----- Data records -----
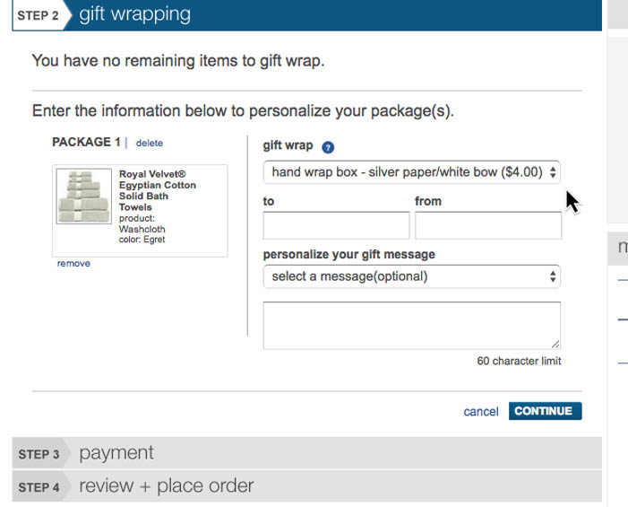The width and height of the screenshot is (628, 507).
Task: Click the PACKAGE 1 label
Action: (x=86, y=143)
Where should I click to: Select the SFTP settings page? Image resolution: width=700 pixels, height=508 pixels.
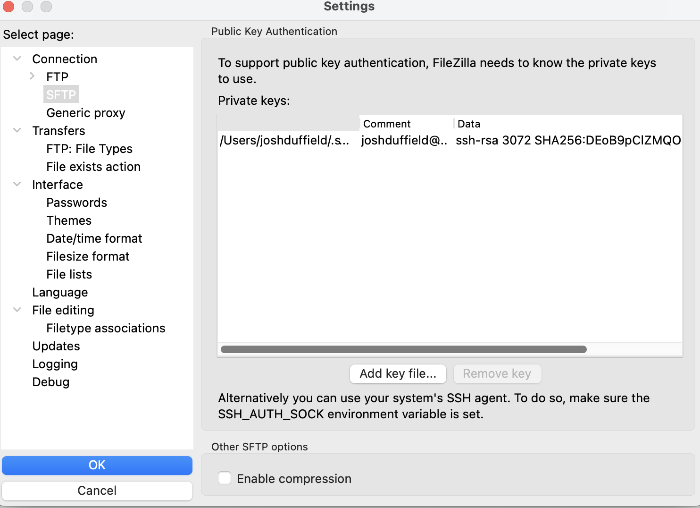(x=61, y=94)
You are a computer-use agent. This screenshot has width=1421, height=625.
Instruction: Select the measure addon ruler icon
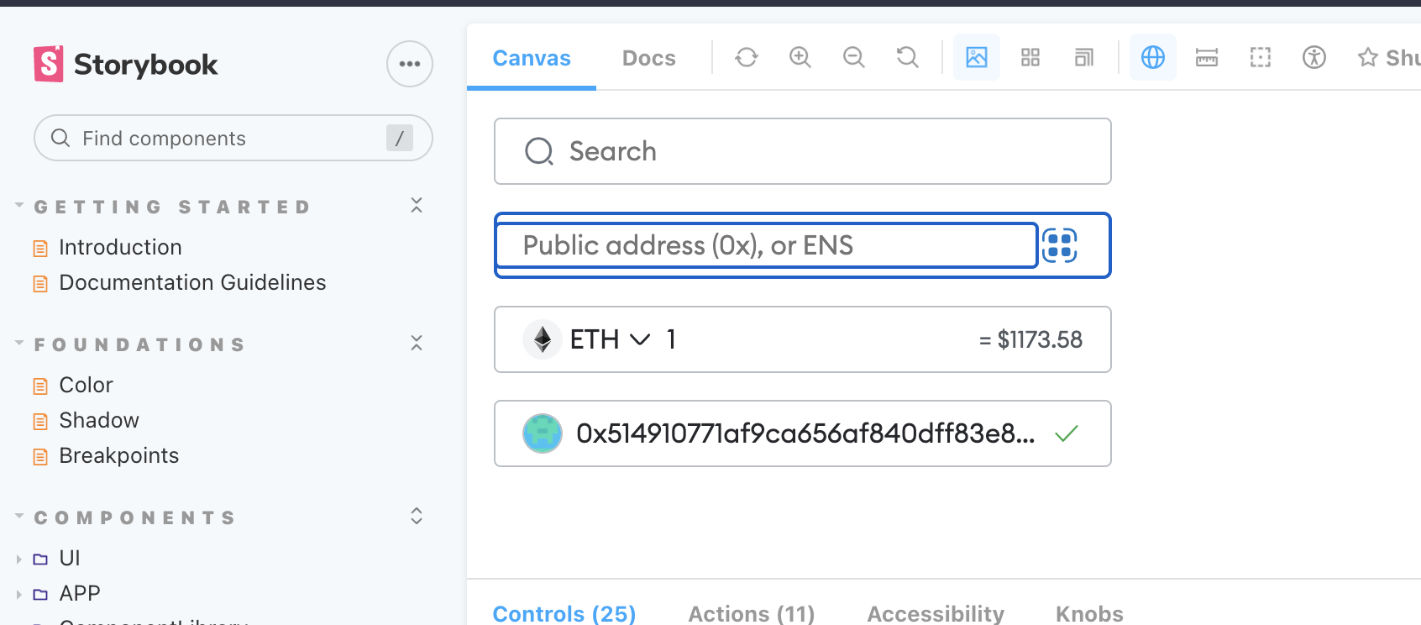[1207, 57]
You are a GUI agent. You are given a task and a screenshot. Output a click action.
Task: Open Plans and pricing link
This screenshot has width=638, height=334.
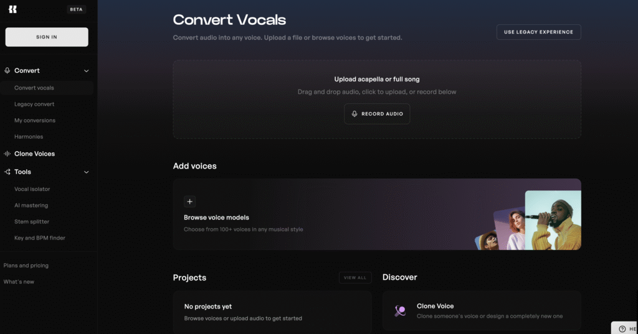[26, 266]
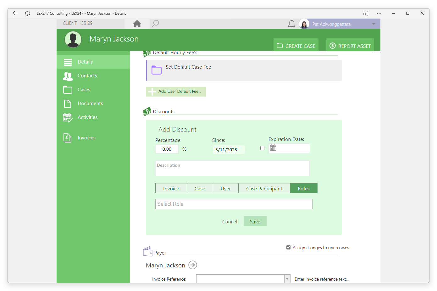Go back with the back arrow
This screenshot has width=437, height=291.
(x=15, y=13)
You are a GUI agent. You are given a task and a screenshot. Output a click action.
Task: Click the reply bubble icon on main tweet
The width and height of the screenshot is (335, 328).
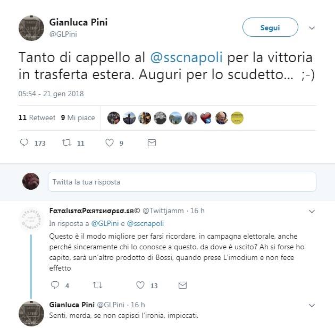[x=24, y=142]
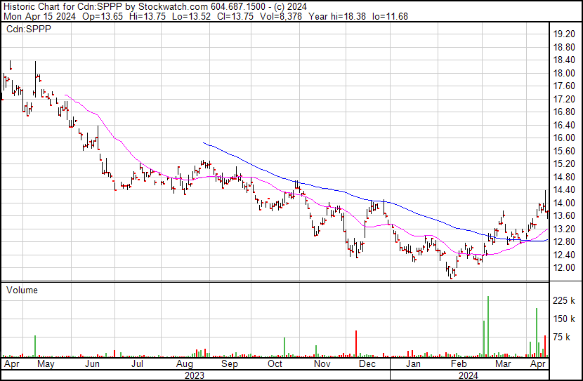Select the 12.00 price axis label
The image size is (583, 381).
565,267
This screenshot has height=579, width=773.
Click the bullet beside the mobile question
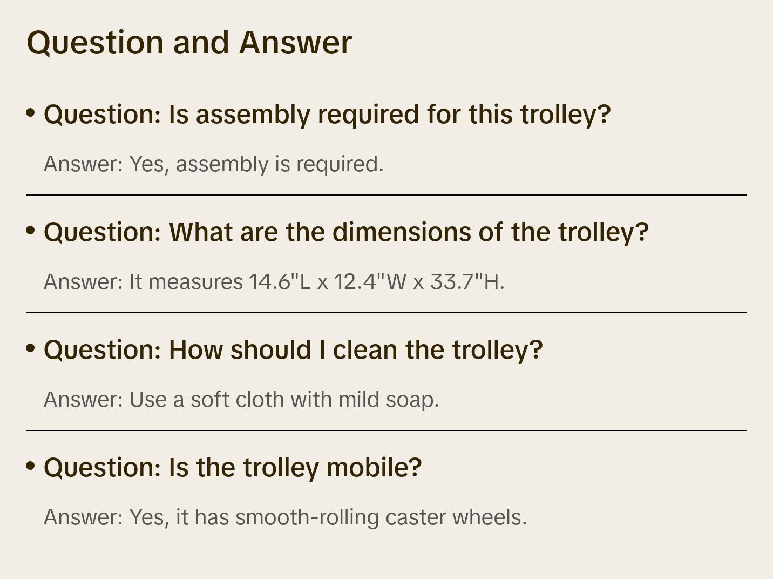(x=31, y=466)
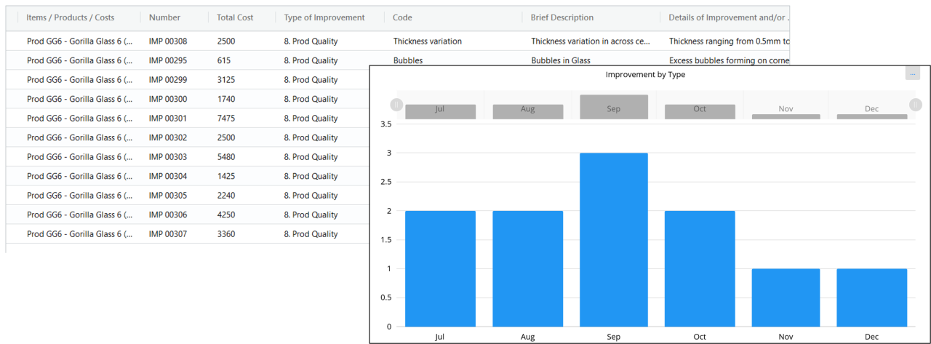
Task: Click the IMP 00307 number cell
Action: coord(167,234)
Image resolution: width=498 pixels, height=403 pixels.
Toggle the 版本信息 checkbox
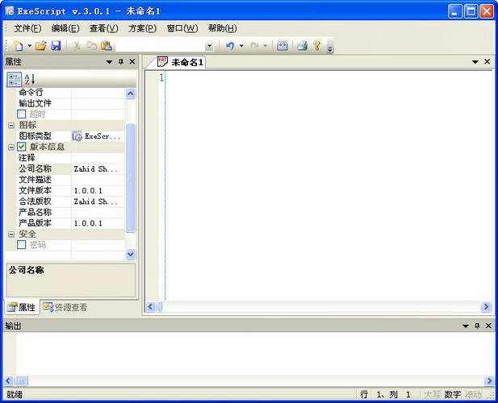tap(22, 147)
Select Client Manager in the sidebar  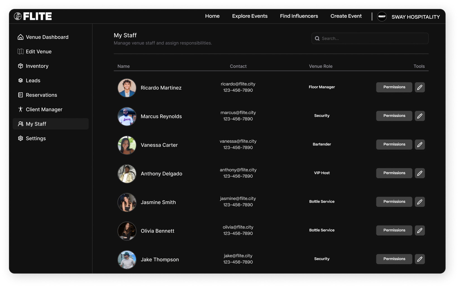tap(44, 110)
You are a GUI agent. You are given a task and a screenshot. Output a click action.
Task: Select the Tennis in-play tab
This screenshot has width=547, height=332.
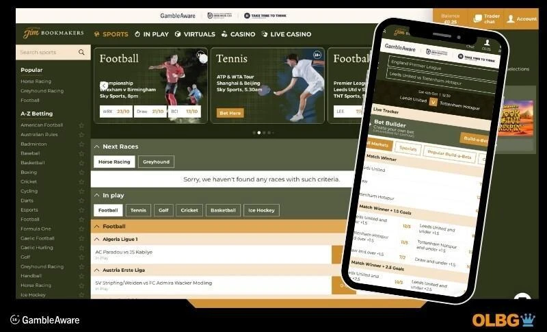tap(138, 211)
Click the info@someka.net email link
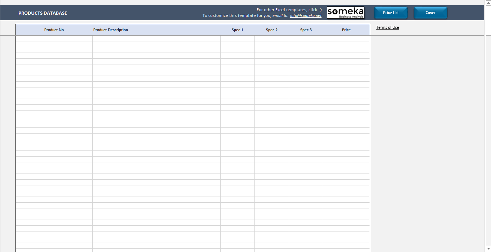The height and width of the screenshot is (252, 492). click(x=306, y=15)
-----
- What needs to be done
Exact text is required for the lines from the one with "Task: Select the Tennis in-play tab" through the last line of the entries, both included. Omit pictures.

- Answer box
Task: Select the Tennis in-play tab
This screenshot has width=547, height=332.
tap(138, 211)
Click the info@someka.net email link
The height and width of the screenshot is (252, 492). click(x=306, y=15)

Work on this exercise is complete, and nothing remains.